Online Learning Basics

OnlineCML is built on online machine learning — a paradigm where models are updated one observation at a time rather than fitting on a complete dataset. This page explains the core concepts.

The Online Learning Loop

for x, w, y, true_cate in stream:
    # 1. Predict BEFORE learning (no look-ahead bias)
    cate_hat = model.predict_one(x)

    # 2. Update with the new observation
    model.learn_one(x, w, y)

This predict-then-learn protocol is fundamental to online causal inference. It ensures that the model's prediction for observation \(i\) is based only on observations \(1, \ldots, i-1\), approximating the cross-fitting that batch methods use to avoid look-ahead bias in pseudo-outcomes.

Welford's Algorithm

All running statistics in OnlineCML use Welford's (1962) online algorithm for numerically stable one-pass mean and variance estimation:

\[M_n = M_{n-1} + \frac{x_n - M_{n-1}}{n}$$ $$S_n = S_{n-1} + (x_n - M_{n-1})(x_n - M_n)\]

Sample variance: \(\hat{\sigma}^2 = S_n / (n-1)\)

This runs in O(1) space and O(1) time per observation, with superior numerical stability to the naive two-pass algorithm. See RunningStats.

Hoeffding Bound

The Hoeffding bound is used by CausalHoeffdingTree to decide when there is enough evidence to split a node. For a random variable in range \([a, b]\), after \(n\) observations the bound is:

\[\varepsilon(n, \delta) = \sqrt{\frac{(b-a)^2 \ln(1/\delta)}{2n}}\]

With probability \(1 - \delta\), the true mean of any function of the data does not deviate from its sample mean by more than \(\varepsilon\). A split is triggered when the best split beats the second-best by more than \(\varepsilon\).

ADWIN (Adaptive Windowing)

ConceptDriftMonitor uses River's ADWIN (Bifet & Gavalda, 2007) algorithm.
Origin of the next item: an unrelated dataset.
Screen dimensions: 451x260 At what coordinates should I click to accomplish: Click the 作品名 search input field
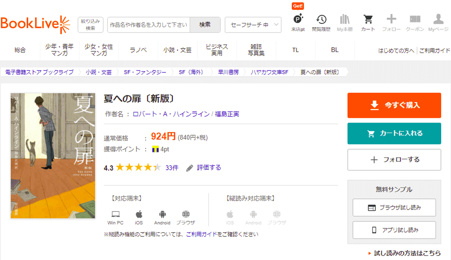pyautogui.click(x=149, y=25)
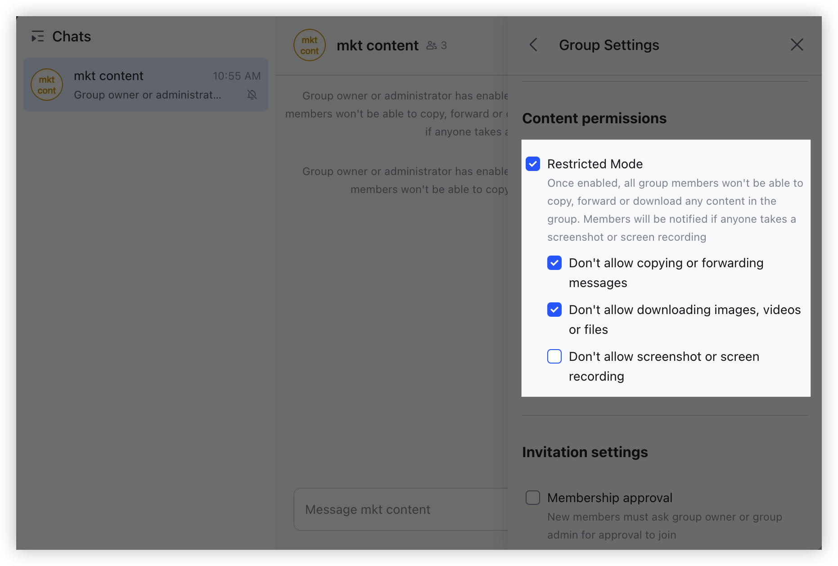Image resolution: width=838 pixels, height=566 pixels.
Task: Click the Message mkt content input field
Action: coord(401,509)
ADWIN maintains a sliding window of variable length and detects drift when the means of two sub-windows are statistically different, using the Hoeffding bound as the test statistic.

ADWIN provides theoretical guarantees: - False positive rate bounded by \(\delta\) per test - Detection delay proportional to \(1 / \Delta\mu^2\) where \(\Delta\mu\) is the magnitude of the drift

Online Bagging

OnlineCausalForest uses Oza's (2001) online bagging: each observation is presented to tree \(k\) exactly \(\text{Poisson}(\lambda)\) times, where \(\lambda\) is the subsampling rate. When \(\lambda = 1\), this simulates bootstrap resampling in the online setting and gives approximately the same variance reduction as batch random forests.

References

  • Welford, B.P. (1962). Note on a method for calculating corrected sums of squares and products. Technometrics, 4(3), 419–420.
  • Hoeffding, W. (1963). Probability inequalities for sums of bounded random variables. Journal of the American Statistical Association, 58(301), 13–30.
  • Bifet, A. and Gavalda, R. (2007). Learning from time-changing data with adaptive windowing. Proceedings of SDM, 443–448.
  • Oza, N.C. (2001). Online bagging and boosting. Proceedings of the American Statistical Association, 229–234.
  • Domingos, P. and Hulten, G. (2000). Mining high-speed data streams. Proceedings of KDD, 71–80.